NU sebenarnya sangat menjunjung tinggi ilmu, KH Hasyim Asyari sendiri mengatakan bahwa “anda harus tahu siapa guru anda, guru anda belajar dan berguru pada siapa, sehingga ilmunya dapat dirunut hingga ulama terdahulu. Rumah itu dimasuki lewat pintu, bukan lewat jendela, kalau anda masuk rumah tidak lewat pintu, itu berarti anda mencuri.” Seolah ingin mengatakan, sama seperti ilmu, kalau tidak didapatkan lewat guru yang berurut riwayat ilmunya, maka ilmu itu seperti ilmu curian saja, terpotong-potong, tidak utuh, tidak jelas.

Maka pentingnya pondok tradisional saat ini sudah seperti membangun negara baru saja, seperti Gontor yang banyak menghasilkan tokoh negeri, pun Sidogiri yang konsisten menyeimbangi kebingungan masyarakat ditengah banyaknya ‘kiai’ palsu.
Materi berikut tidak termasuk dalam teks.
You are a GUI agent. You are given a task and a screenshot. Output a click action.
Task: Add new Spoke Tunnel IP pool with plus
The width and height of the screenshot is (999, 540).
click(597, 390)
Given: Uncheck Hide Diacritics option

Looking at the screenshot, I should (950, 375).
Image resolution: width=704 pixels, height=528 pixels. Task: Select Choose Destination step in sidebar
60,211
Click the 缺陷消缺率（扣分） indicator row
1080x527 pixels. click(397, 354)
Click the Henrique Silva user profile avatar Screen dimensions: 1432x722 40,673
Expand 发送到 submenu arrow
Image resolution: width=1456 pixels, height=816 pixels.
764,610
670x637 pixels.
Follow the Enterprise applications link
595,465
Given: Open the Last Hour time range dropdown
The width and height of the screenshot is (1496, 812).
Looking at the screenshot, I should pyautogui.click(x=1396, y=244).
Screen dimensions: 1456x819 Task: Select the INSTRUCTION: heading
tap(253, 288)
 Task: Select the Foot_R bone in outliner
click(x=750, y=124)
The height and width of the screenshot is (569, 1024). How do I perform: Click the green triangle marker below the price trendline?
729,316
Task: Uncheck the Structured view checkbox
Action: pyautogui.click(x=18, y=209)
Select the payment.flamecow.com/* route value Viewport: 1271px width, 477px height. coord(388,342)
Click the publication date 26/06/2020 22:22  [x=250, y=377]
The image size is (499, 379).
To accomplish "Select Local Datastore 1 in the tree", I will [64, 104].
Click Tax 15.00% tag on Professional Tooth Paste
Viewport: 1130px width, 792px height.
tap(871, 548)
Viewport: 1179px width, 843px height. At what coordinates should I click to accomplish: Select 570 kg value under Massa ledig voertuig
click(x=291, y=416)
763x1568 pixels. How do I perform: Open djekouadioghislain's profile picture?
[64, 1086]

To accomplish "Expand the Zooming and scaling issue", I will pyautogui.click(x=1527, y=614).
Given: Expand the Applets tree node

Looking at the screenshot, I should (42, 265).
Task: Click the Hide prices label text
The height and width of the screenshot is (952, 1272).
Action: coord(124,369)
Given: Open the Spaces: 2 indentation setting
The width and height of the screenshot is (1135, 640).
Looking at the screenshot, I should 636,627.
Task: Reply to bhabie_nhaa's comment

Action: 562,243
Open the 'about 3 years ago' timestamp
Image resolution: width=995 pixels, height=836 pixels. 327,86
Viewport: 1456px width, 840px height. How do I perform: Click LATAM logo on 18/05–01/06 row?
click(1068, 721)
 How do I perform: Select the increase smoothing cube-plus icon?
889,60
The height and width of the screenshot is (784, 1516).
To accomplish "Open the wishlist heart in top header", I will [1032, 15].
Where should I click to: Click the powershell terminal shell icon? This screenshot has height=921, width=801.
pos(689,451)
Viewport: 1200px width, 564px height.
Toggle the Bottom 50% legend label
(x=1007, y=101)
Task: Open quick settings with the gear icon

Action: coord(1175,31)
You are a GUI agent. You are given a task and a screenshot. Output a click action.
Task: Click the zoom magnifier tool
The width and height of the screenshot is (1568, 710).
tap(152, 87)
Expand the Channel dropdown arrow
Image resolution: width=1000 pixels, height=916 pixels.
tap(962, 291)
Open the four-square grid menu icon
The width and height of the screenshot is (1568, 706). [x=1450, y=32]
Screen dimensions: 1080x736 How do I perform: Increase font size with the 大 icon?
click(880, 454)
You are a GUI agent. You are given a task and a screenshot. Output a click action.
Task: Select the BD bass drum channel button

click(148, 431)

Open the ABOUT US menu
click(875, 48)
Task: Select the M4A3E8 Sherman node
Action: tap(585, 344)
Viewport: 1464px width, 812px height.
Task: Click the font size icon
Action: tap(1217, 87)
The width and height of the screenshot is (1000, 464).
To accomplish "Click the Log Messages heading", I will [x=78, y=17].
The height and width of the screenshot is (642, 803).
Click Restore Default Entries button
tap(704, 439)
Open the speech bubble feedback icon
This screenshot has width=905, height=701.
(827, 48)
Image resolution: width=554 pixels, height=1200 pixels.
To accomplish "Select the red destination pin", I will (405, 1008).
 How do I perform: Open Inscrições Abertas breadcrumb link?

Yang nyata dapat dijadikan contoh adalah peristiwa kritik buku Quraish Shihab oleh sekumpulan pemuda lulusan Aliyah pondok Sidogiri. Buku Quraish Shihab yang bejudul “Sunni-Syiah Bergandengan Tangan! Mungkinkah?” yang terbit pada kisaran Maret 2007, di-counter dengan apik hanya dalam hitungan bulan dengan terbitnya buku “Mungkinkah Sunnah Syiah Bersatu Dalam Ukhuwah?” pada kisaran September 2007 yang dipimpn oleh anak muda bernama Ahmad Qusyairi Ismail.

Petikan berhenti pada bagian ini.